Lemon Balm (Melissa officinalis) is a very tolerant plant from the mint family. While it likes sun, it can also flourish in partial sun. Being that it is part of the mint family, once you plant it, lemon balm can take over the garden. It can also be grown as an indoor potted herb.
The plant grows to about 24 inches, higher if left unkempt. The white flowers tend to bloom in mid- to late summer.
The heart shaped leaves have scalloped edges. The stems are square. The whole plant smells delightfully lemony, with the scent being at its best when the tiny flowers begin to open.
Harvesting Lemon Balm
Our favorite thing to do is harvest lemon balm. The lemony scent fills the air as you pick the leaves. You can harvest lemon balm any time, but it is best to do it before it flowers. After it flowers, it loses some of it’s pungent flavor, and also some of the medicinal qualities.
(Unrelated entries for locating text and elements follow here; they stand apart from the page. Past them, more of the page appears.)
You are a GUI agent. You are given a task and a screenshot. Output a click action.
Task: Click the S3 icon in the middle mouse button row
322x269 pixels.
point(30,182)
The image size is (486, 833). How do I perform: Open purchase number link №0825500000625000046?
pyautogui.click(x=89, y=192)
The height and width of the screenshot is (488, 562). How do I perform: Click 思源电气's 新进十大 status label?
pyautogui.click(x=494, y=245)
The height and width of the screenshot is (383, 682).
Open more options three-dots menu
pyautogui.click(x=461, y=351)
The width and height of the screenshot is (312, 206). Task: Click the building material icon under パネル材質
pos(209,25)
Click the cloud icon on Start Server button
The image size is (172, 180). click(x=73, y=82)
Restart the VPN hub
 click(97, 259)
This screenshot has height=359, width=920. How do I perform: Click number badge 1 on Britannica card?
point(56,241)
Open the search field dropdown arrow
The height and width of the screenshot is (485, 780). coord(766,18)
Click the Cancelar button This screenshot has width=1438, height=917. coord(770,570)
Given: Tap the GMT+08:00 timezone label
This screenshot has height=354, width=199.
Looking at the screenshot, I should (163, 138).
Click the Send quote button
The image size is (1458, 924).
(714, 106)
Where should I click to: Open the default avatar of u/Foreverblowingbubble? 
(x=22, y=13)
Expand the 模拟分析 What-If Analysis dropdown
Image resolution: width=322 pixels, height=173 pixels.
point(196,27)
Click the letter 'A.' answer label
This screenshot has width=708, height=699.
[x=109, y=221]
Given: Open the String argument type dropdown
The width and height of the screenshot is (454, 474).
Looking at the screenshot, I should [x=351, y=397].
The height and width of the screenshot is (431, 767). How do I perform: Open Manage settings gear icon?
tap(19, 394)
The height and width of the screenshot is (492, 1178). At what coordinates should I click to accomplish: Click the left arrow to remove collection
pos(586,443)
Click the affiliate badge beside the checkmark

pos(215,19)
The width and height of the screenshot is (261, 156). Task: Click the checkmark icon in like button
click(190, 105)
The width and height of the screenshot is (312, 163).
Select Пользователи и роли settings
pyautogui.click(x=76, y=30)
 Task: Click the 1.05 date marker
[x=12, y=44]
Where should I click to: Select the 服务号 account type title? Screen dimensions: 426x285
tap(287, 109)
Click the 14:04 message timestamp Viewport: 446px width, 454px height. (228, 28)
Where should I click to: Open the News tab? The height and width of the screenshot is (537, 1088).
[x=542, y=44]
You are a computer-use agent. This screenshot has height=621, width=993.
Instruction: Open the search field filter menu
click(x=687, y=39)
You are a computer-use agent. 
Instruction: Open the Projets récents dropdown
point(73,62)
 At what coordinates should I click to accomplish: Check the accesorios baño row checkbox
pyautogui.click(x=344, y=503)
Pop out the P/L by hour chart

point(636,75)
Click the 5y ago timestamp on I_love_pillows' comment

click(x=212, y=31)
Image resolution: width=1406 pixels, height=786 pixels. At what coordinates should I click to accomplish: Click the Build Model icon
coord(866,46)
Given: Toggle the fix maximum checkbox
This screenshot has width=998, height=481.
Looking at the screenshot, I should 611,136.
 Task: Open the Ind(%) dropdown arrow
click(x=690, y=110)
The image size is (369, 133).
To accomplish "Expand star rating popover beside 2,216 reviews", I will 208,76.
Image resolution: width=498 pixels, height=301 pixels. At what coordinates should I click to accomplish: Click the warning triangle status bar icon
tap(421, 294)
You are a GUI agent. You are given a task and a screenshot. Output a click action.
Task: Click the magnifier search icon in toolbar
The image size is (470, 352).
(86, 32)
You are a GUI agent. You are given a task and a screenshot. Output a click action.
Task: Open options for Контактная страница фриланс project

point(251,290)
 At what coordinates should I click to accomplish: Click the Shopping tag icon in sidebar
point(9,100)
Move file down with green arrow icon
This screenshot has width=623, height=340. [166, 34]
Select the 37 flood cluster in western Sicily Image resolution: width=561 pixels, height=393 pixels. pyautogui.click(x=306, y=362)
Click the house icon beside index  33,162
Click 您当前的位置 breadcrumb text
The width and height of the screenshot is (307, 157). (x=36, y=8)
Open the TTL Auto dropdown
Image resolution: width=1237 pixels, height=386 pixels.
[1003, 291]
Once it starts to flower, the plant is sending the energy to the flower, and the seeds.
When picking it, be very careful not to bruise the leaves as you harvest. The leaves can be used fresh in salads, drinks or other culinary delights. The lemon balm leaves can be rubbed on as an insect repellent straight from the garden.
To harvest the full lemon balm plant, cut the entire plant 2″ above the ground. It is best to dry lemon balm quickly, so that the leaves do not blacken. Do this by drying on trays. You may use a dehydrator on an herb temperature setting, or even a low set oven. Do not hang to dry. It is best to harvest in the morning after the dew has passed. This will help prevent it from molding.